**Directions for this task:**
From the listing below, copy each line that holds "pixels".

**Input material:**
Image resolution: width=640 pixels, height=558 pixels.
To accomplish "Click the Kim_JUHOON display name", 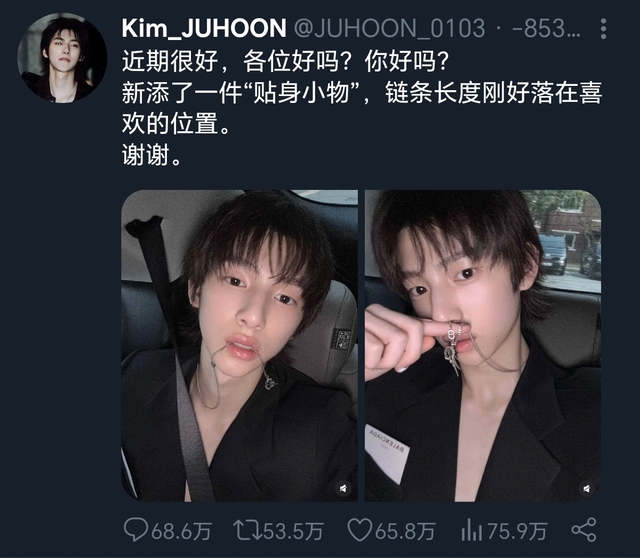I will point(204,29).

==

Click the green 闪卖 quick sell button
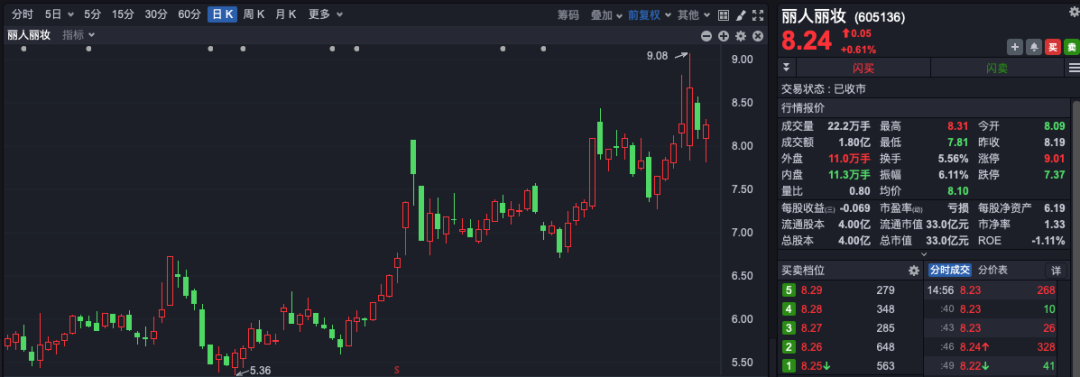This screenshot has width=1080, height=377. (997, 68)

* * *

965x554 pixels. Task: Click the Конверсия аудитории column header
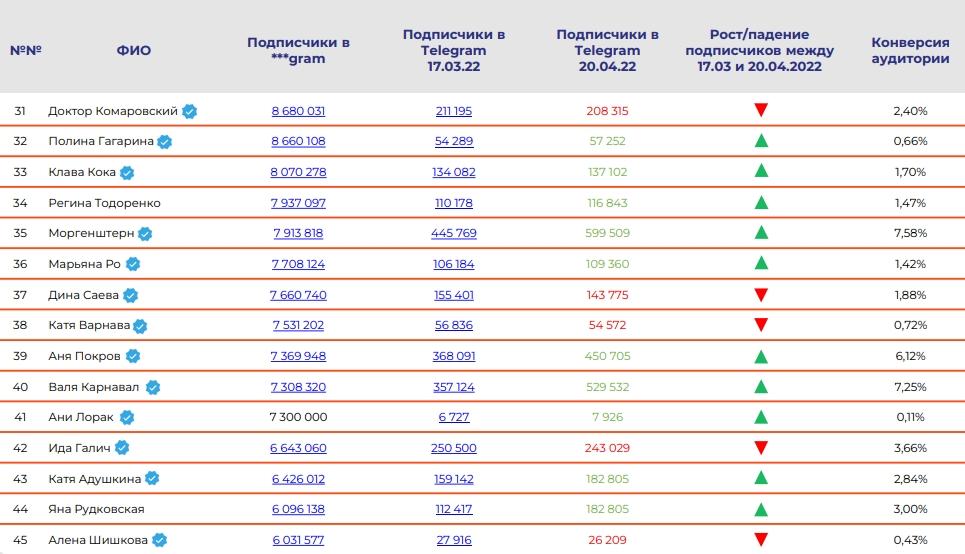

**Reply to the task:**
Image resolution: width=640 pixels, height=558 pixels.
965x554 pixels. Task: Click the Конверсия аудитории column header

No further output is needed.